| TASK ITEM |
Beginning with the line containing "This screenshot has width=1080, height=1920." and ending at the last line of the records, transcribe each line exactly. Do not include pictures.

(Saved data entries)

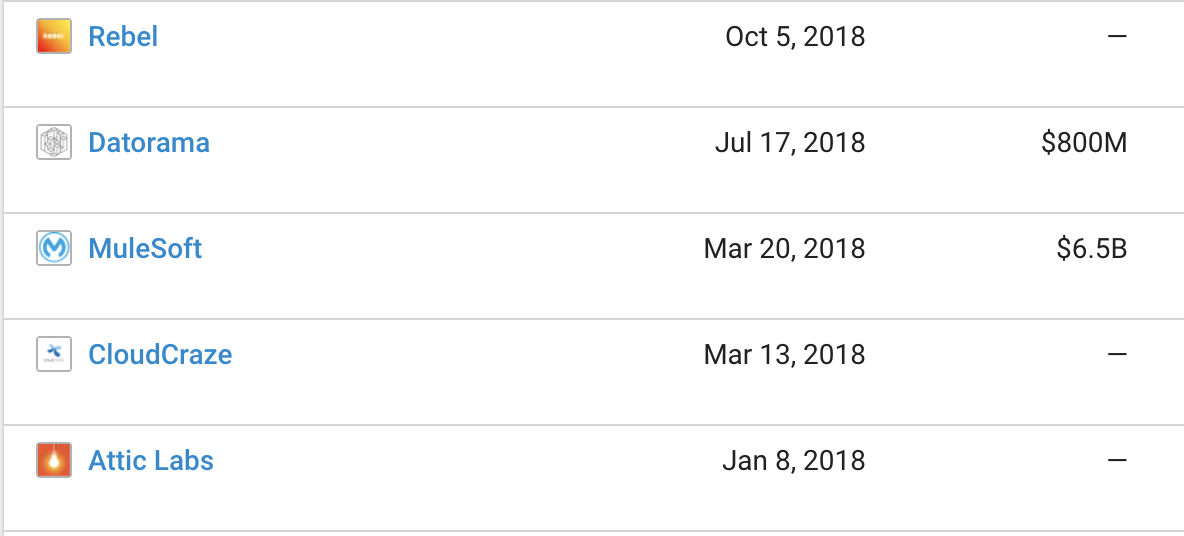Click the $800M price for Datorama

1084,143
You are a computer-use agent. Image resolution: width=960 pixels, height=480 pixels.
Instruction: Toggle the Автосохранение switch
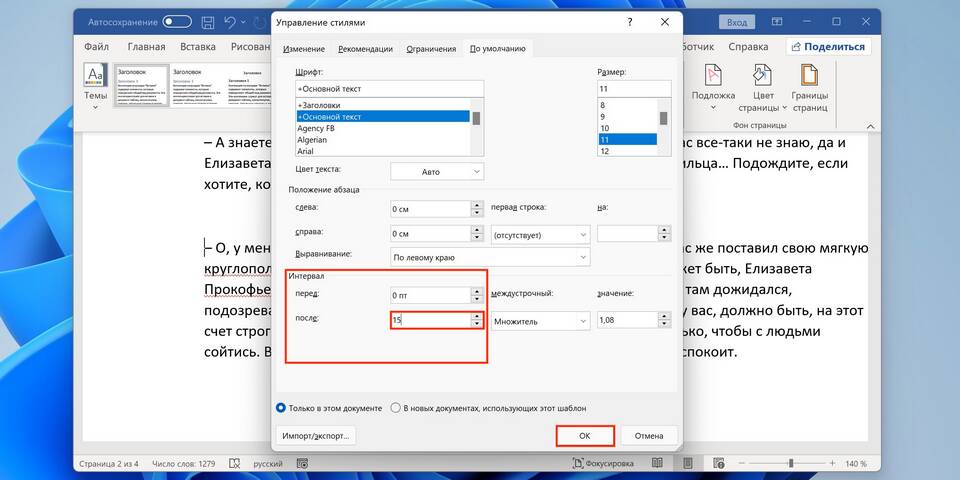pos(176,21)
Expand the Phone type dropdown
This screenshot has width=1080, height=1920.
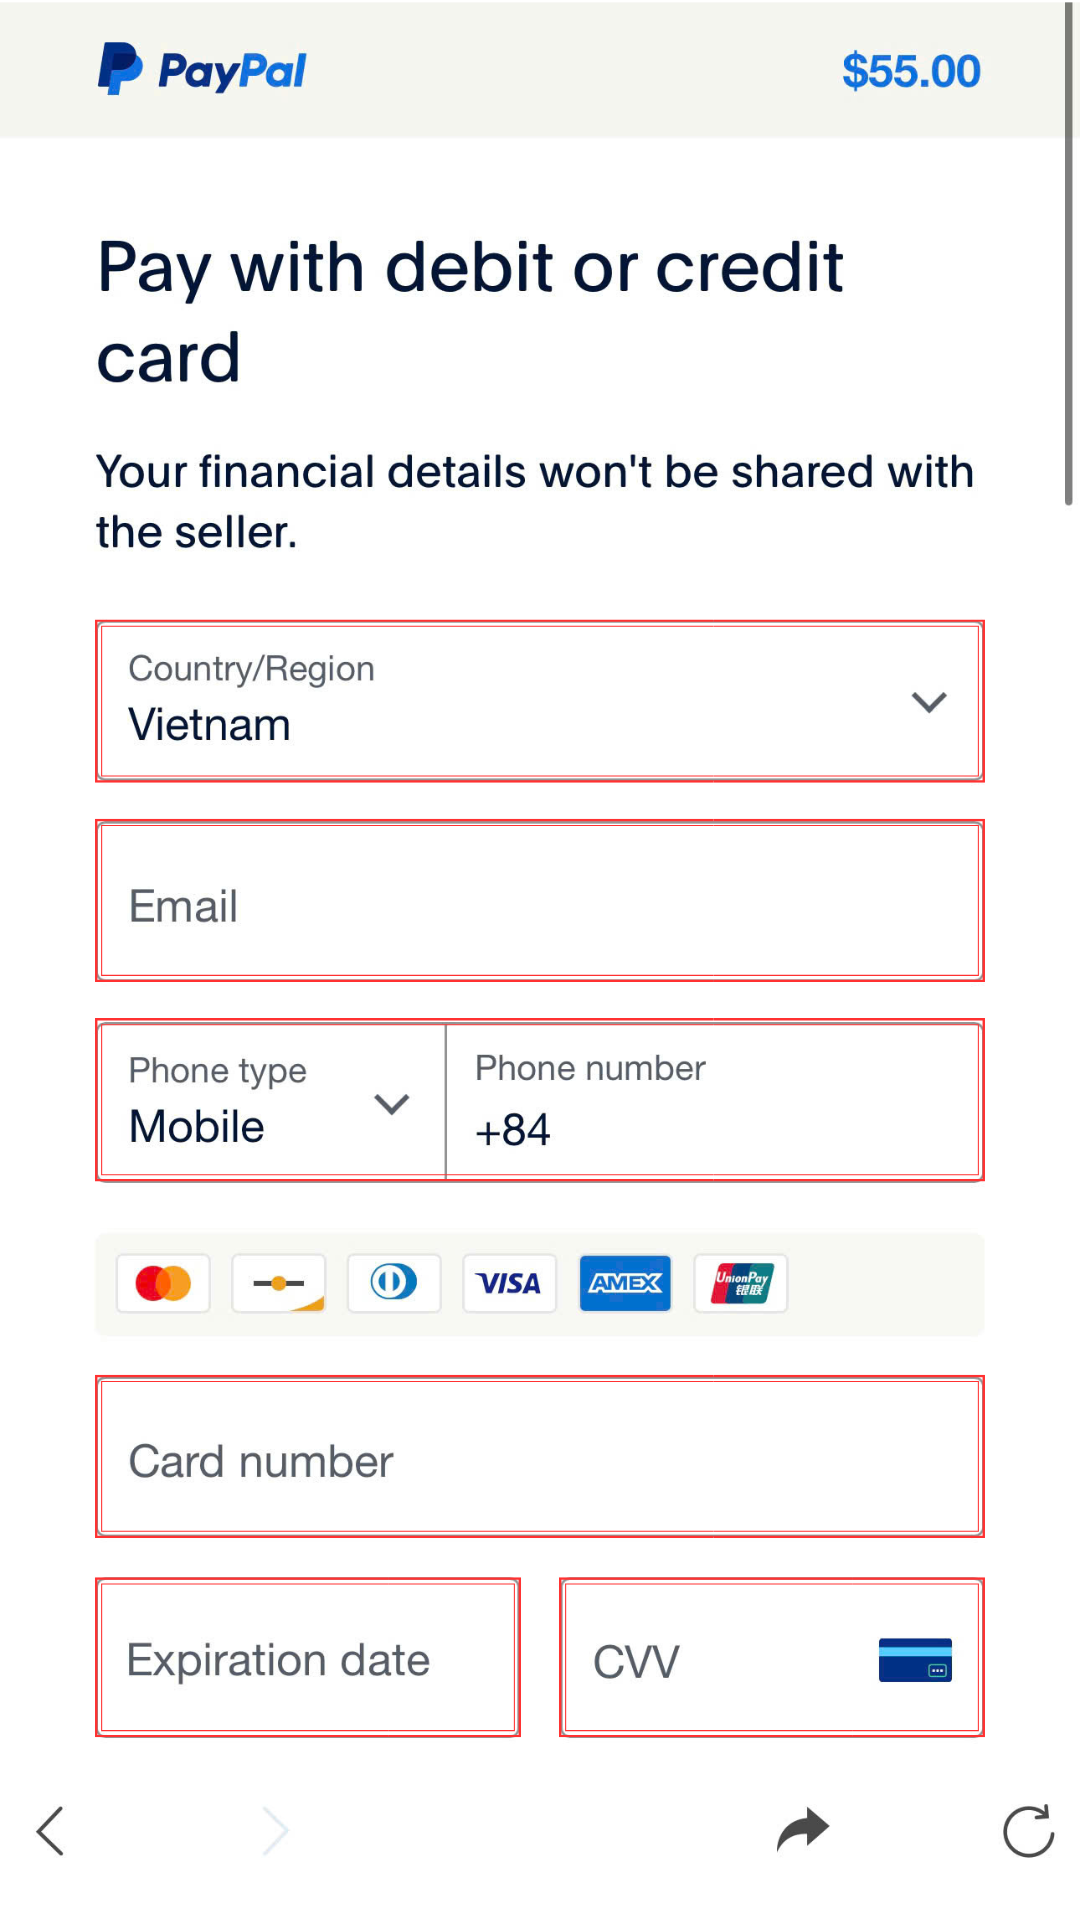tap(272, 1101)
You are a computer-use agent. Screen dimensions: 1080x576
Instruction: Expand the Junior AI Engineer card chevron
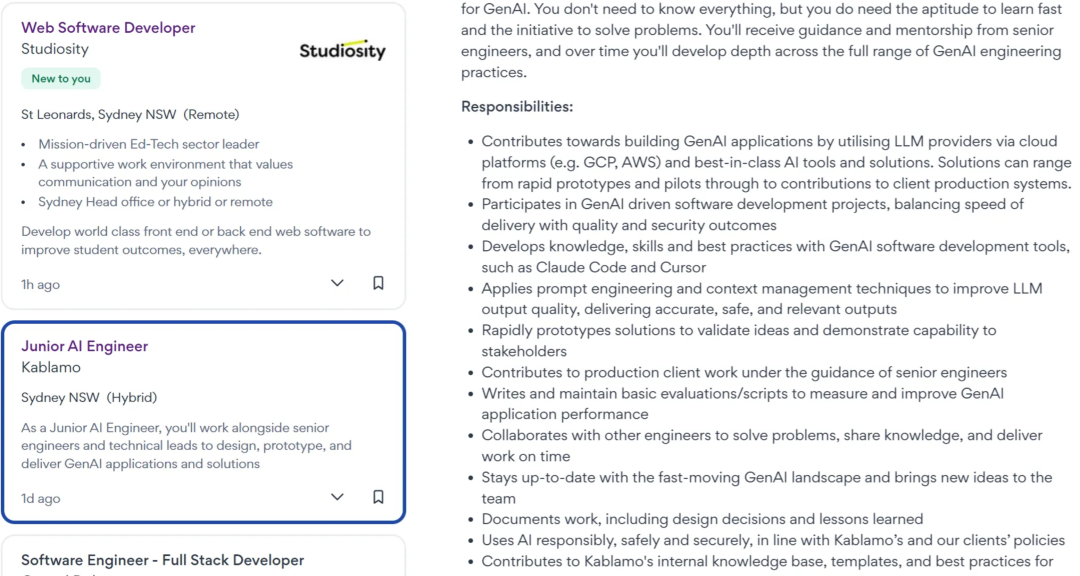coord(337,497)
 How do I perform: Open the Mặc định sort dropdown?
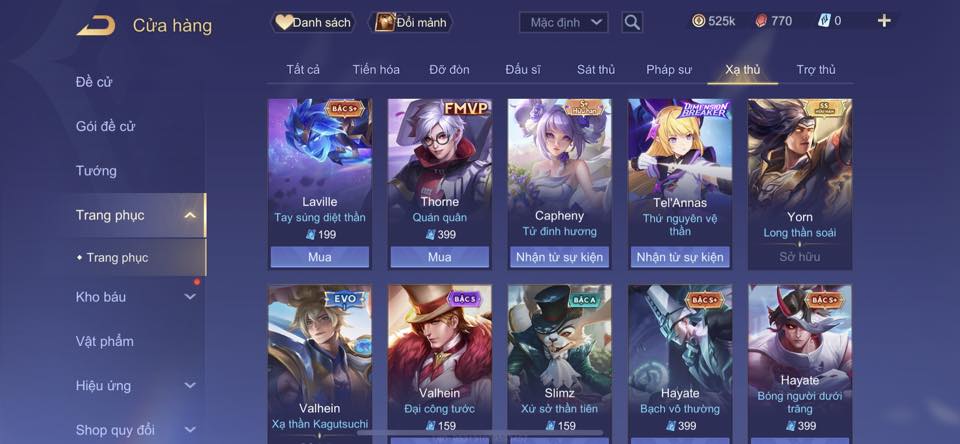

| OUTPUT OF THE TASK |
This screenshot has width=1080, height=1920.
tap(272, 1101)
You are a computer-use agent. Screen dimensions: 1080x576
Instruction: Expand the Junior AI Engineer card chevron
coord(337,497)
 How do I perform: Open the Mặc định sort dropdown?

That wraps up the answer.